The last few days have been mostly spent putting my new work setup together, which consists of a box running Gentoo Linux (named aziraphale) running enlightenment (I like enlightenment, it Just Does, but I’ll be switching to gnome tomorrow, when it’s compiled…) and vmware workstation, which in turn is running XP Pro (as crowley), which is our development environment. The main reason for that is that I have a backup of crowley on aziraphale, so when (not, not if. When) the XP install dies a nasty and horrible death (Our software has a couple of bugs atm, meaning that occasionally it’ll install itself and not be able to uninstall, and since it’s an IE thing this is complicated) I can just restore the working config, and keep coding.

This would be bad if they were both on one monitor, but usable. Fortunatly I found a spare graphics card, so right now I’m typing into OpenOffice on the little monitor to the right, whilst IRC, Mozilla and everything else runs on the 17, this was suprisingly easy to set up once I groked the XFree config file sufficently. Only problem is that VMWare appears to dislike running on a second monitor in maximized mode (moving to the edge of the screen which should take me to the first monitor wraps the pointer to the other side of the small screen unless you move reaaaaaaally slowly. All other screen edges are hard barriers, incuding and this is the annoying bit the opposite side of the monitor). On top of all this, I’ve been told that at some point I’ll be developing a cross-platform version of our s/w, so that looks to be fun.

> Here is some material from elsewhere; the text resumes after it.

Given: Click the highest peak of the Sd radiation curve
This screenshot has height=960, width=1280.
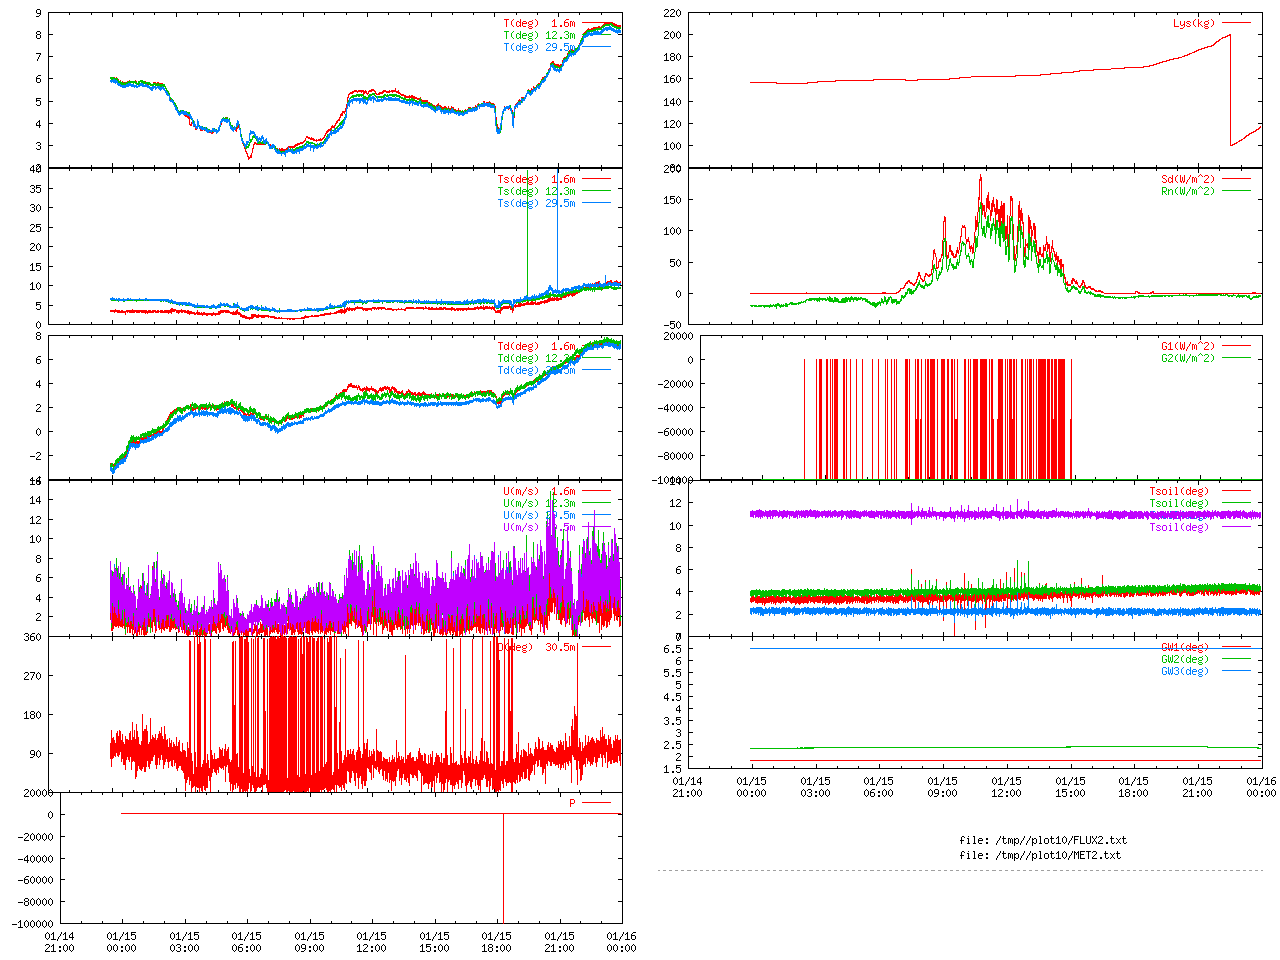Looking at the screenshot, I should [980, 177].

Slightly worried about the direction of the nomic, mostly worried about people flooding the game with some rules that make actually doing things difficult. Mostly, though, I’m annoyed that I’ve spent more time administrating the game than I have playing it, and that people are trying to drag the admin into the game, which is exactly the oposite of what I wanted to do. If I’d wanted imperial nomic (A variant where an emporer decides wheather rules pass on the fly) I’d have proposed it. Bah.

The writing fails to happen. Three hours a day on a train, sitting down, would you may have thought have been perfect for writing, and this would be true if I had something to write on and with that wasn’t manual, until I can get nemo (my ancient laptop) a battery (100, roughly, that I can’t justify) that might change.

Or a powerbook. That’d help too. (My CEO was given a powerbook. Given. By a friend. Nevermind, a couple of years and I’ll be a millionaire.

(I was voted person mostl likely to be a millionaire before he’s 25 at school. This appears to have been inaccurate, so far, but I live in hope)

(Acutally, I live in Reading, but it’s close)

Software. AqWiki will get a release as soon as I can be bothered to package it, Nomic Rules Manager will get a cool name and a release some point very soon, and Aquaintances will get a release when I work out why it isn’t catching the errir that is fulling my mail box with cron errors.

Epistula will now not get a packaged release, probably, until I’ve convinced myself I don’t want to completely rewrite it in perl. It’s live code is still online, though.